Each one of the 120 herb monographs includes the temperature, taste and channel/organ affinity, botanical and pharmaceutical data, Chinese and Western actions and indications, as well as herb pairings organised by type of disease. In the well-researched sections on 'Traditional use in the West' the author includes fascinating data from the likes of Dioscorides, Galen, Culpeper and Gerard, amongst others. It is interesting to note that the language and concepts these authors were using are extremely similar to those used in Chinese Medicine. An impressive list of 1200 references provides modern pharmacological data and clinical research on types of constituents, actions of herbs and the essential link between herb actions and their specific active principles. Scattered throughout the herbal monographs are useful comparisons with other similar herbs. Other chapters include brief summaries of the principles of herb combination, dosage, safety and information on herbs for specific Chinese syndromes. Finally, a glossary and several cross-reference lists help readers to navigate throughout the book.

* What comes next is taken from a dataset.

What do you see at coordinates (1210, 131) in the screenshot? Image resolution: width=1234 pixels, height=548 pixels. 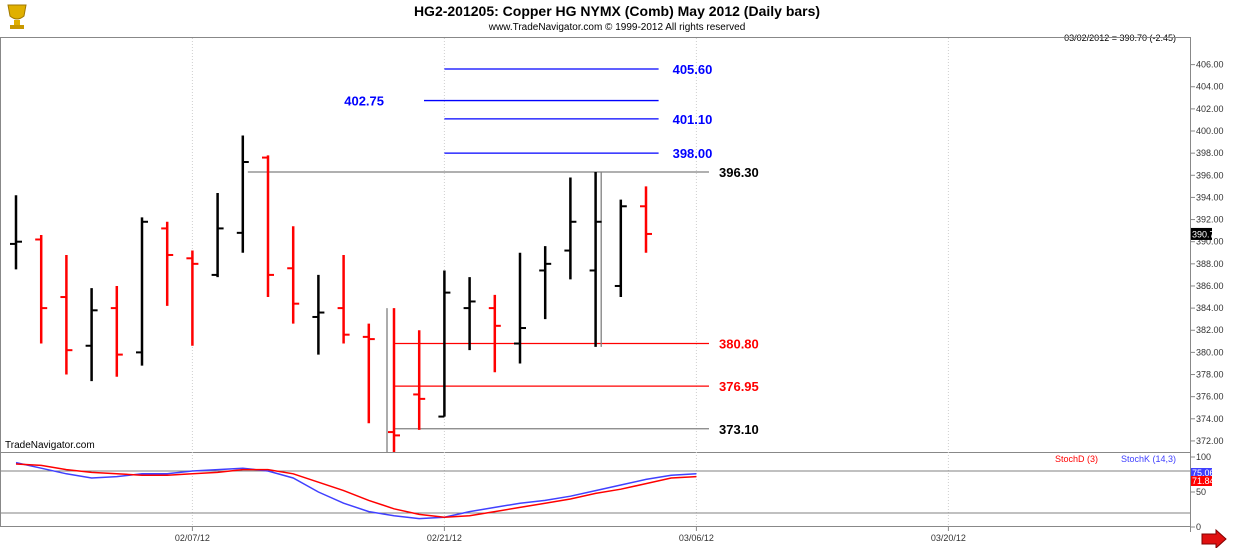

The classification of Chinese herbs we know today (according to taste, qi, direction, channel entered etc.) was developed by countless generations of doctors, who critiqued and disputed this knowledge over many centuries. This general unanimity of opinion regarding herb properties and functions was not the product of an individual genius, but rather the sum of many personal experiences and perspectives. In the West we are only in the initial stages of using the Chinese medical model for the Western materia medica. It will need both time and many more authors devoting their time, energy and experience to the subject for it to reach maturity. Over the last 20 years an emerging community of scholars and physicians have made serious attempts to analyse and classify the vast European and North American pharmacopoeias from a Chinese medical perspective (see Peter Holmes’ The Energetics of Western Herbs [Volumes I and II], Thomas Avery Garran’s Western Herbs and Chinese Medicine and Michael Tierra’s Planet Herbology). With degrees and diplomas in botanical sciences, Western phytotherapy, biochemistry, plant physiology and Chinese herbal medicine, Jeremy Ross seems perfectly - and possibly uniquely - qualified to deal with this subject across its multiple dimensions. As with the preceding volume the author's endeavours seem to be leading the way and setting a worldwide benchmark on how to interpret, analyse and classify the Western materia medica according to Chinese medicine.
In a world rapidly shrinking due to globalisation, different social, spiritual and medical traditions encounter each other ever more frequently. As part of this process, books such as this are becoming not only unavoidable, but necessary. The attempt to maintain traditions as pure, isolated entities uninfluenced by the wider world and by other traditions is not only unrealistic, but also devoid of historical truth. Throughout the history of Chinese Medicine numerous doctors attempted to make sense of other medical systems and of new medicinals in the same way that every living organism constantly struggles to adapt to an ever-changing reality. Our choice is therefore not between Chinese herbal medicine and Western herbal medicine (or for that matter Western scientific medicine), but rather between effective and ineffective medicine. In this spirit of realism, and against the background of the shifting political trends that threaten our access to the tools of our profession, we should not close our eyes to the possibility of losing important parts of our materia medica. If this is the case, we may need to look to the herbs that we literally walk past every day to fulfil the role of those we have lost. In such a scenario a text such as this may provide possible solutions.
As with any ‘cross-tradition’ project this is a book that has the potential to shock the purist, traditionalist members of our community - but this would be to miss the whole point. The history of medicine is at its heart about adaptation to evolving circumstances and helping people – which is what Jeremy Ross has been doing for more than 30 years, whilst teaching and inspiring others to do also.